Last week Ellen and I were going for a walk around the perimeter of the farm, and we almost stepped on a big ol’ pile of bees! I have seen swarms of bees on tree branches before, but this is the first time I have ever seen a swarm on the ground.
|Swarm of bees on the ground. Glad we didn't step on this!|
A bee swarm is created in the springtime when a queen bee leaves and overcrowded hive and some of her worker bees follow. The workers are able to follow the queen by cuing in on the scent of her pheromones. By staying close to the queen, the worker bees are attempting to protect her and a swarm is created.
Bees in a swarm are generally not aggressive, since they have no young (or brood) to protect. My father and I went out and attempted to capture the swarm that we found so that we could put these bees to work on the farm!
|The plan: gently scoop the bees into a beehive using a shovel.|
|Bees milling about. Where'd the queen go??|
We moved the bees from the ground into a wooden bee hive, shovelful by shovelful. Nobody got stung! After we had moved about half of the bees into the box, we went away for a few hours. When we came back, the rest of the bees had moved into the box on their own. We must have gotten the queen in the hive, and the rest of her army followed.

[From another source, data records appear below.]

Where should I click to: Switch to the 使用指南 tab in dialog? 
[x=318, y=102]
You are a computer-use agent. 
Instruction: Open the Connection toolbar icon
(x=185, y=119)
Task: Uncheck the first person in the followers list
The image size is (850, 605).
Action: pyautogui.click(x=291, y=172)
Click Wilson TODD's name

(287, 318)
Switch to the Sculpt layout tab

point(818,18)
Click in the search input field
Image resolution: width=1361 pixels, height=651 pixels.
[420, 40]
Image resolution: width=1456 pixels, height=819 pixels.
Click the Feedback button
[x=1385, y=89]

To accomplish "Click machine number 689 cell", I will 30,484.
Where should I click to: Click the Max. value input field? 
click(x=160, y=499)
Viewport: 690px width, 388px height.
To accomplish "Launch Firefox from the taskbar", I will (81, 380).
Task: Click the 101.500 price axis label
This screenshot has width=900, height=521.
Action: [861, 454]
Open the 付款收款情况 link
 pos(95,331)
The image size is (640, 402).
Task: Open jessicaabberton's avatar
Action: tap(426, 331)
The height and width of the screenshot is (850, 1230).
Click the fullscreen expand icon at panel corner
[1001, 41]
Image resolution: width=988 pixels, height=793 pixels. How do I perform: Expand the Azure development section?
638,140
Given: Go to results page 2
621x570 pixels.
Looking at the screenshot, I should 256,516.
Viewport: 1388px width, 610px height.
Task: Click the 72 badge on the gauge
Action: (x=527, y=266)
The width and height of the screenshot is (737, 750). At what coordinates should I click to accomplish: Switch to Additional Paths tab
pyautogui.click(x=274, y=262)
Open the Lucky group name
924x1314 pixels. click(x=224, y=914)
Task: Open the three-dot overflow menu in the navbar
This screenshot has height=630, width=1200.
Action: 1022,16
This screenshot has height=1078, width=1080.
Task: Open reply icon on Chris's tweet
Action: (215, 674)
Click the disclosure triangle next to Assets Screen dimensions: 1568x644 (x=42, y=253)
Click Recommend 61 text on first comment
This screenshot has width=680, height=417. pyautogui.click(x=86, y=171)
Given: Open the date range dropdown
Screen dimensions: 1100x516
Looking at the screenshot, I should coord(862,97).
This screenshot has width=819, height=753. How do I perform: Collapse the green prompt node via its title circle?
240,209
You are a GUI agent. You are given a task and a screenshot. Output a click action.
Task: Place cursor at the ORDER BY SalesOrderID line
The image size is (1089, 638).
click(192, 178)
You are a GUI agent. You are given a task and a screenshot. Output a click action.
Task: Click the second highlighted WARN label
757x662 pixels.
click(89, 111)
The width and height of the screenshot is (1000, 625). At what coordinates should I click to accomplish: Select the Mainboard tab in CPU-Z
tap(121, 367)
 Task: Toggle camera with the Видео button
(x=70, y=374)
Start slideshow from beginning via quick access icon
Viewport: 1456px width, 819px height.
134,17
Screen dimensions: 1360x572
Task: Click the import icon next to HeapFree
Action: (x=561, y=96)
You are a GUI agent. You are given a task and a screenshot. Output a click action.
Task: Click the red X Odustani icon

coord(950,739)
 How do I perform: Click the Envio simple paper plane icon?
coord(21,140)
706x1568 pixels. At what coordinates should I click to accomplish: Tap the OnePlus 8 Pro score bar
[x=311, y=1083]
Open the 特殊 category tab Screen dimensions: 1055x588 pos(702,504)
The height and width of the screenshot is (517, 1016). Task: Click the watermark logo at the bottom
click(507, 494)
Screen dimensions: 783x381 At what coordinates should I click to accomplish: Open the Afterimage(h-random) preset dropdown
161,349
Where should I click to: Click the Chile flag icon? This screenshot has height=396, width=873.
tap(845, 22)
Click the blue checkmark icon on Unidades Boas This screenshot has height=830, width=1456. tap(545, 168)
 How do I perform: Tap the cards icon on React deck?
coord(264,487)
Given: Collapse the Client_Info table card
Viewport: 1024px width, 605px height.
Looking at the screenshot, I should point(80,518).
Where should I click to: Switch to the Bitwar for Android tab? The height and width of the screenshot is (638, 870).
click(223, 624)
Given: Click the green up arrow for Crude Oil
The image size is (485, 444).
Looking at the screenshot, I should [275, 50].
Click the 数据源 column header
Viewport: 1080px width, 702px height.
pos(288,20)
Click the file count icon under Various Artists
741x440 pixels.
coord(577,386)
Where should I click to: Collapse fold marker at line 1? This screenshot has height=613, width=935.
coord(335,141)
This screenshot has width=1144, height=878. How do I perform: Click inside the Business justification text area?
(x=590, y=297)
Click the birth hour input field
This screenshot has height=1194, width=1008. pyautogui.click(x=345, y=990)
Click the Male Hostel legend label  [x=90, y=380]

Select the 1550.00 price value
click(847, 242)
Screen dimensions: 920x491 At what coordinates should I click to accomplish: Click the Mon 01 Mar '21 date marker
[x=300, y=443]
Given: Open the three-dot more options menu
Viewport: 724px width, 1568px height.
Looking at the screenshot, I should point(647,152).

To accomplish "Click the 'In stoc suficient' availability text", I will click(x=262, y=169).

|We left the box alone, hoping that the rest of the bees would follow.|
|Taming a swarm of bees with my bare hand back in Entomology 2640: Practical Beekeeping!|
Farmers love bees! Honeybees are one of the primary insects that pollinate our crops. Every tomato, eggplant, pepper, squash, etc. is the result of pollination. Without bees and other flying insects, we would not have fruits and vegetables to eat. It has been said that the collective value of bees (including pollination, honey, and beeswax) on a yearly basis is over a billion dollars. On top of pollinating crops for us, we also get the benefit of sharing the honey that the bees produce. These bees seem to be enjoying their new home!